Em nota à imprensa para esclarecer o atraso na divulgação das atualizações, a pasta informou que, ao consolidar as informações das secretarias estaduais e municipais de saúde, em alguns casos encontra necessidade de checagem junto aos gestores locais. Os dados desta sexta-feira (5) serão novamente divulgados às 22 horas.

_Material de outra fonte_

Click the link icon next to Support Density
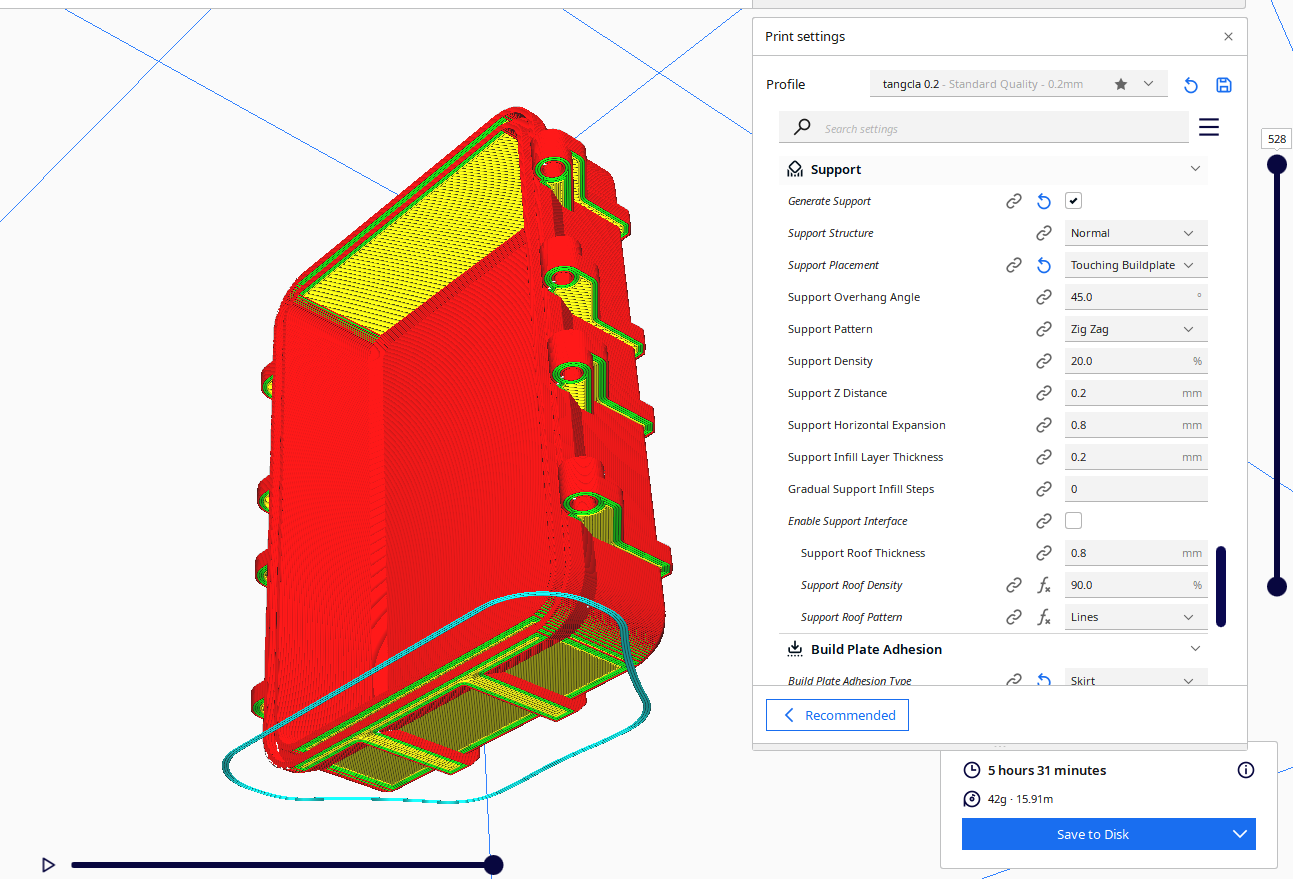1293x879 pixels. tap(1044, 361)
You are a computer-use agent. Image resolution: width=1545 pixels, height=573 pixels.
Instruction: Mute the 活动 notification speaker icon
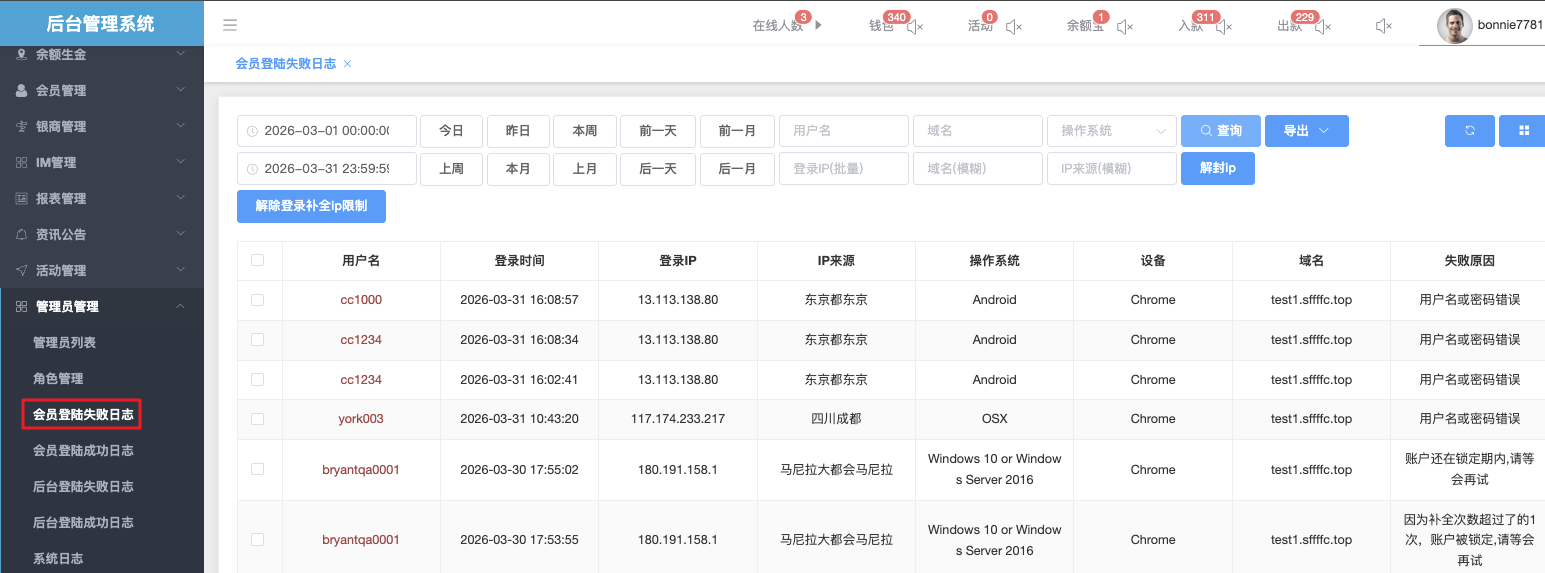[1014, 27]
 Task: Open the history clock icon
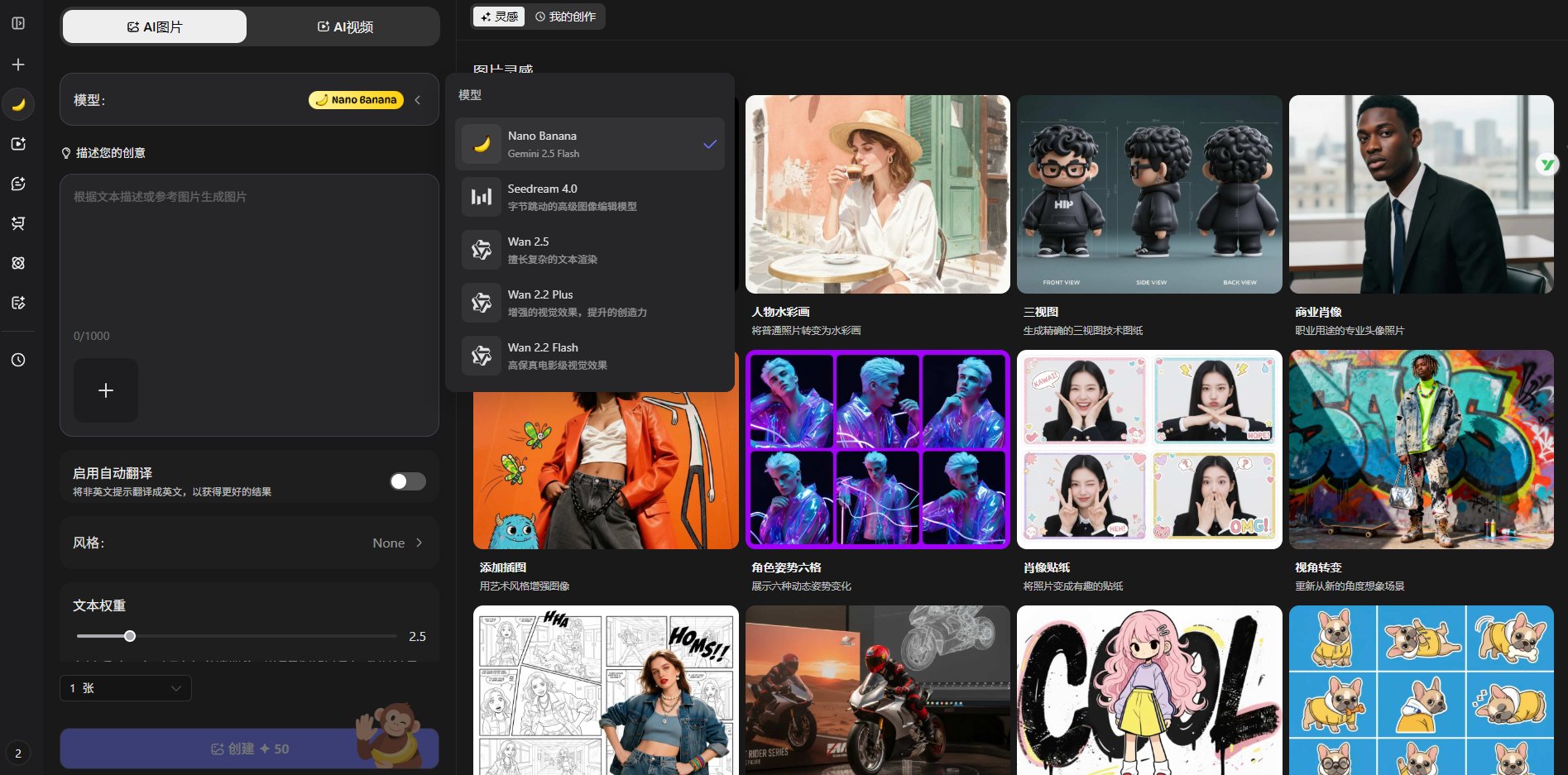coord(18,360)
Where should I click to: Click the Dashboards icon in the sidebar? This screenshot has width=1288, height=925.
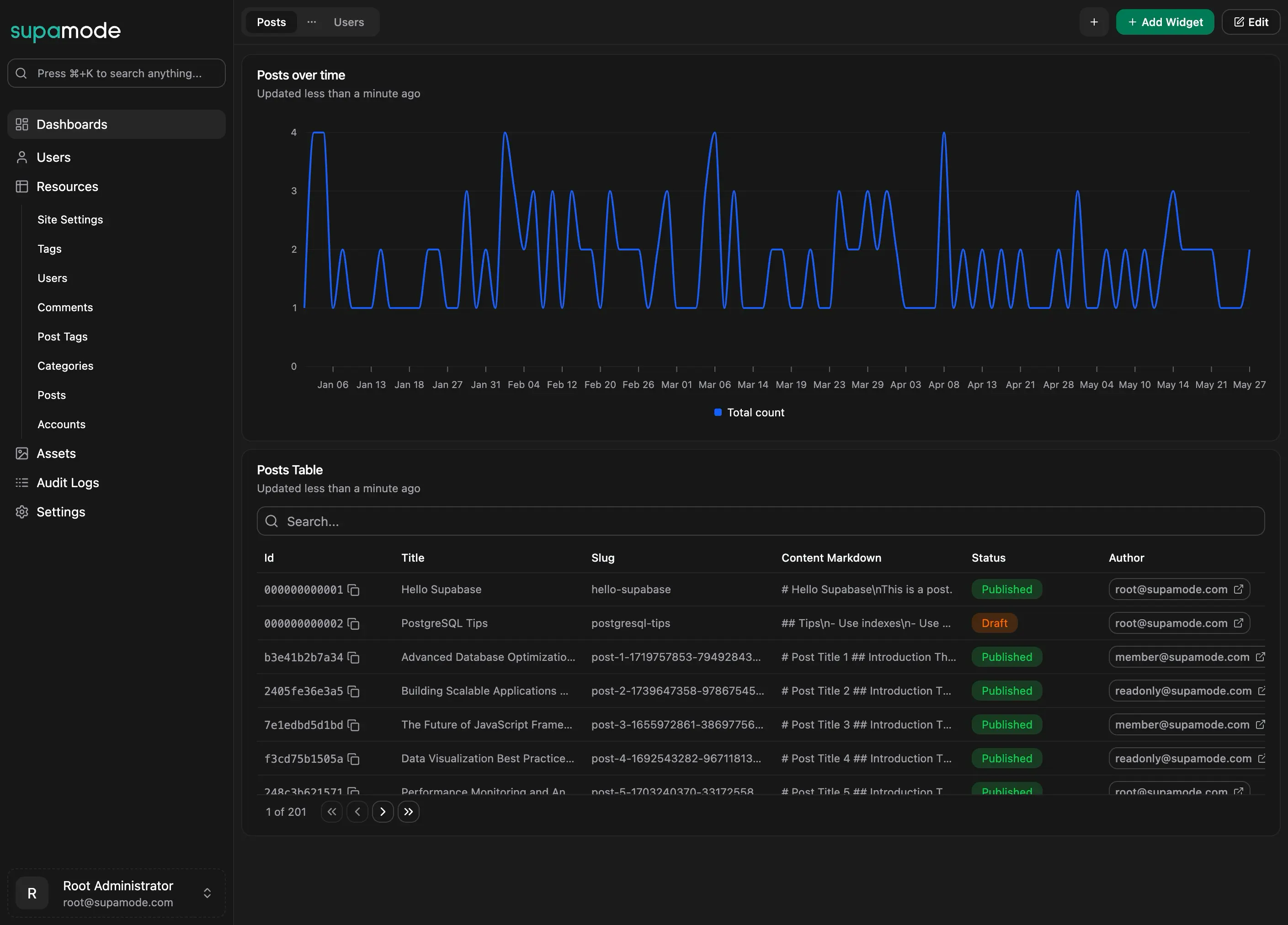(x=21, y=124)
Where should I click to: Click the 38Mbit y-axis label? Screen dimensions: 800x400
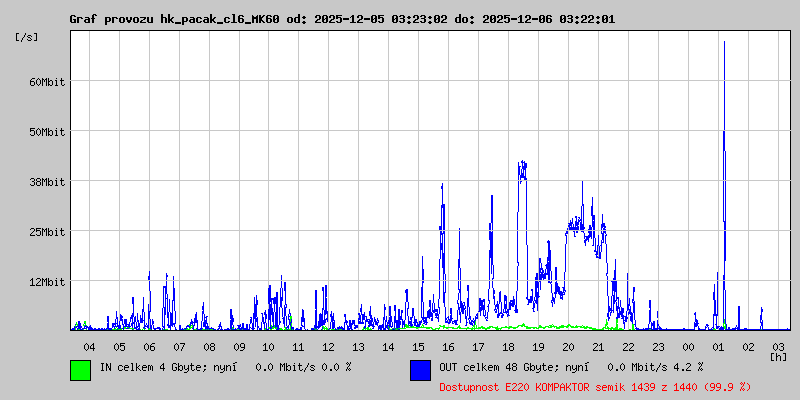47,182
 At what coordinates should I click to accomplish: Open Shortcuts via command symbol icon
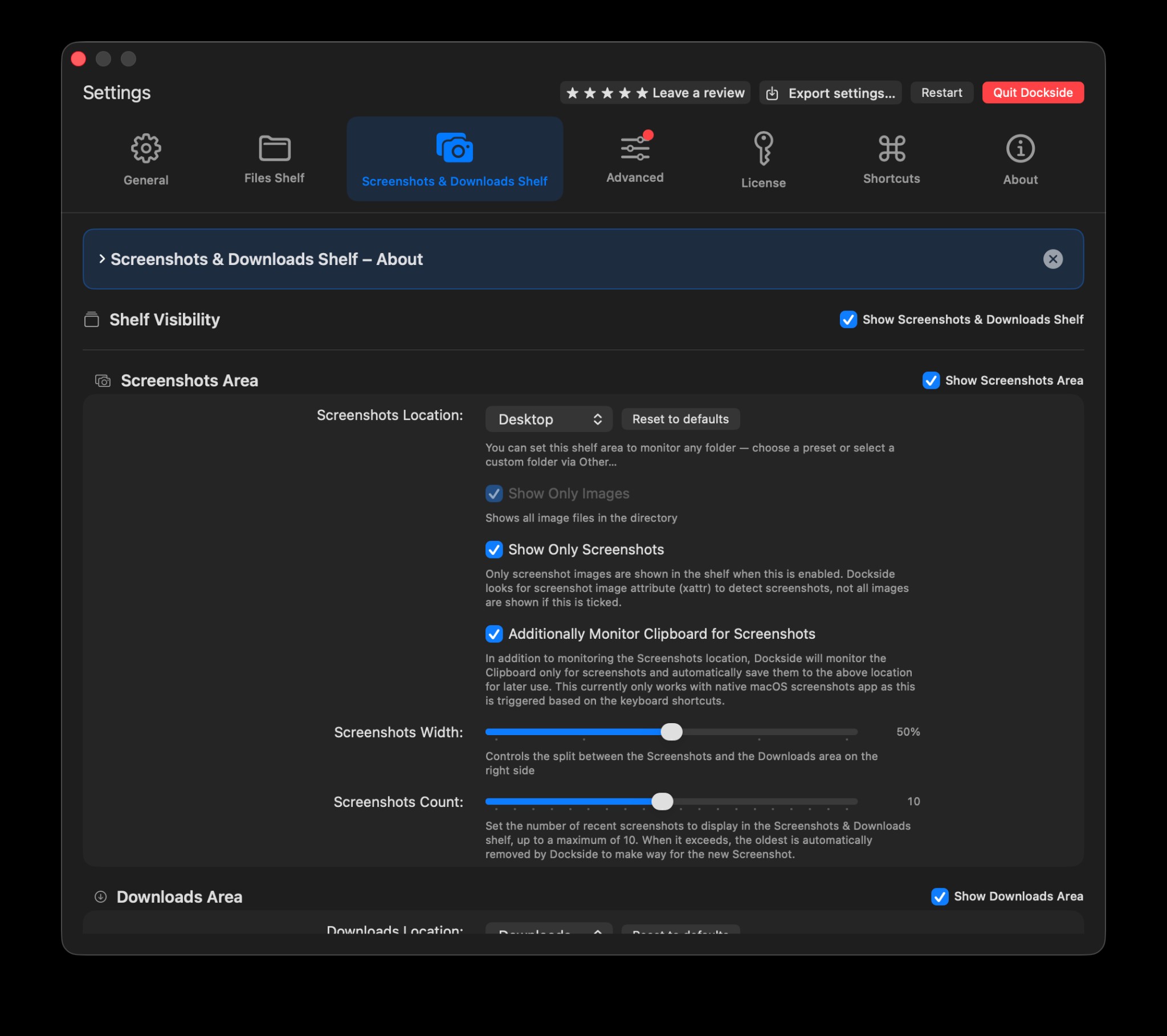(891, 149)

O atraso na divulgação de boletins epidemiológicos foi uma ordem direta do presidente Jair Bolsonaro, com o objetivo evitar que os dados estejam disponíveis no horário dos telejornais noturnos, período em que as televisões têm maior audiência.
"Acabou matéria no Jornal Nacional", disse o presidente nesta sexta-feira (5), na saída do Alvorada.
Além do horário, a forma de comunicação sobre o avanço da covid também sofreu ajustes na atual gestão do general Eduardo Pazuello. As redes sociais oficiais do Ministério da Saúde e da Secretaria de Comunicação Social da Presidência da República (Secom) adotaram um novo tom, ocultando os balanços negativos.
A Secom passou a divulgar um “Placar da vida”, que traz o número de infectados pelo coronavírus no país, pacientes curados e em recuperação, omitindo o número de mortes. O painel com os números gerais e por estado divulgado pela Saúde também foi reajustado. Na nova forma de divulgação, o número de mortos ficou em segundo plano.